▶ [EXERCISE INPUTS]

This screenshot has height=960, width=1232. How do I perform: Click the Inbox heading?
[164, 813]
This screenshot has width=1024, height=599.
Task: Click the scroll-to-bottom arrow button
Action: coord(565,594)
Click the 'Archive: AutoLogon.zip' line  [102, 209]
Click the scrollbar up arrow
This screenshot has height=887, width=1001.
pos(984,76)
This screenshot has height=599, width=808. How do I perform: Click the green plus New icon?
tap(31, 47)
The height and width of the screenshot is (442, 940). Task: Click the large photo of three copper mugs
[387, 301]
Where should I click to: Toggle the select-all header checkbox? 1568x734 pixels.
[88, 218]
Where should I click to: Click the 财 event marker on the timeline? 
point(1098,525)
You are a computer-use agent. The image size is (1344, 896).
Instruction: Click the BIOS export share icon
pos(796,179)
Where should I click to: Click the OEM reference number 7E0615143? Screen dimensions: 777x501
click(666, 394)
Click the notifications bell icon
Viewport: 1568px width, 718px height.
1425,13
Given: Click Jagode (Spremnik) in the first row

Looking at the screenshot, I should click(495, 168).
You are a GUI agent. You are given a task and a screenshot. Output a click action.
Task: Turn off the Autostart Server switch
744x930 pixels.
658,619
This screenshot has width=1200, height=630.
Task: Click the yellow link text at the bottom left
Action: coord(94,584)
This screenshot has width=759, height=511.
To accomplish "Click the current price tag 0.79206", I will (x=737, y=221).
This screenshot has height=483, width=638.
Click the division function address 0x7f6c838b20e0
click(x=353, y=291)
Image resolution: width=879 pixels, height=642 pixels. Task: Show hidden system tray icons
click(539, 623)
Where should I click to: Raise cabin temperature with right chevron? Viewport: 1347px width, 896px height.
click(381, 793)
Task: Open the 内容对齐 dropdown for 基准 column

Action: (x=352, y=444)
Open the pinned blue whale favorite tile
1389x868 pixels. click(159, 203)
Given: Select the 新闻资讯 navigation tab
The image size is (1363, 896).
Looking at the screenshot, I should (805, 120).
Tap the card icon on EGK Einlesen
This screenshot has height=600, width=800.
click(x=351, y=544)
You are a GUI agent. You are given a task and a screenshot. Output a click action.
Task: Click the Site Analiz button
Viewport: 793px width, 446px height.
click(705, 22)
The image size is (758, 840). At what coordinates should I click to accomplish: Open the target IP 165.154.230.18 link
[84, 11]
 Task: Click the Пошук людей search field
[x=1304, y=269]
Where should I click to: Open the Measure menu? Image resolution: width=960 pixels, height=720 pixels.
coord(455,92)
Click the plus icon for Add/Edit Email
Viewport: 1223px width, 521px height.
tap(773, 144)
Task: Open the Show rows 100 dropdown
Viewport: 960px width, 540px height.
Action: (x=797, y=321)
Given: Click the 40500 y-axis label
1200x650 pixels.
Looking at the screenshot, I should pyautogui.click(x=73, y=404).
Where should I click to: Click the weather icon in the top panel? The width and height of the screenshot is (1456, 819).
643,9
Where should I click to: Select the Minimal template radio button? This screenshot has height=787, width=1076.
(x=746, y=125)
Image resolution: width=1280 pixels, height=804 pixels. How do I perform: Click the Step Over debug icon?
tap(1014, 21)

▶ [WRITTEN REQUEST] Copy all the entries above word for word, line by line, with nothing changed or left out.

▶ [EXERCISE RESPONSE]
This screenshot has height=960, width=1232. How do I perform: Click the Inbox heading?
[164, 813]
This screenshot has width=1024, height=599.
Task: Click the scroll-to-bottom arrow button
Action: coord(565,594)
Click the 'Archive: AutoLogon.zip' line  [102, 209]
Click the scrollbar up arrow
This screenshot has height=887, width=1001.
pos(984,76)
This screenshot has height=599, width=808. How do I perform: Click the green plus New icon?
tap(31, 47)
The height and width of the screenshot is (442, 940). Task: Click the large photo of three copper mugs
[387, 301]
Where should I click to: Toggle the select-all header checkbox? 1568x734 pixels.
[88, 218]
Where should I click to: Click the 财 event marker on the timeline? 
point(1098,525)
You are a computer-use agent. The image size is (1344, 896).
Instruction: Click the BIOS export share icon
pos(796,179)
Where should I click to: Click the OEM reference number 7E0615143? Screen dimensions: 777x501
click(666, 394)
Click the notifications bell icon
Viewport: 1568px width, 718px height.
1425,13
Given: Click Jagode (Spremnik) in the first row

Looking at the screenshot, I should click(495, 168).
You are a GUI agent. You are given a task and a screenshot. Output a click action.
Task: Turn off the Autostart Server switch
744x930 pixels.
658,619
This screenshot has width=1200, height=630.
Task: Click the yellow link text at the bottom left
Action: coord(94,584)
This screenshot has width=759, height=511.
To accomplish "Click the current price tag 0.79206", I will (x=737, y=221).
This screenshot has height=483, width=638.
Click the division function address 0x7f6c838b20e0
click(x=353, y=291)
Image resolution: width=879 pixels, height=642 pixels. Task: Show hidden system tray icons
click(539, 623)
Where should I click to: Raise cabin temperature with right chevron? Viewport: 1347px width, 896px height.
click(381, 793)
Task: Open the 内容对齐 dropdown for 基准 column

Action: (x=352, y=444)
Open the pinned blue whale favorite tile
1389x868 pixels. click(159, 203)
Given: Select the 新闻资讯 navigation tab
The image size is (1363, 896).
Looking at the screenshot, I should (805, 120).
Tap the card icon on EGK Einlesen
This screenshot has height=600, width=800.
click(x=351, y=544)
You are a GUI agent. You are given a task and a screenshot. Output a click action.
Task: Click the Site Analiz button
Viewport: 793px width, 446px height.
click(705, 22)
The image size is (758, 840). At what coordinates should I click to accomplish: Open the target IP 165.154.230.18 link
[84, 11]
 Task: Click the Пошук людей search field
[x=1304, y=269]
Where should I click to: Open the Measure menu? Image resolution: width=960 pixels, height=720 pixels.
coord(455,92)
Click the plus icon for Add/Edit Email
Viewport: 1223px width, 521px height.
tap(773, 144)
Task: Open the Show rows 100 dropdown
Viewport: 960px width, 540px height.
Action: (x=797, y=321)
Given: Click the 40500 y-axis label
1200x650 pixels.
Looking at the screenshot, I should pyautogui.click(x=73, y=404).
Where should I click to: Click the weather icon in the top panel? The width and height of the screenshot is (1456, 819).
643,9
Where should I click to: Select the Minimal template radio button? This screenshot has height=787, width=1076.
(x=746, y=125)
Image resolution: width=1280 pixels, height=804 pixels. How do I perform: Click the Step Over debug icon?
tap(1014, 21)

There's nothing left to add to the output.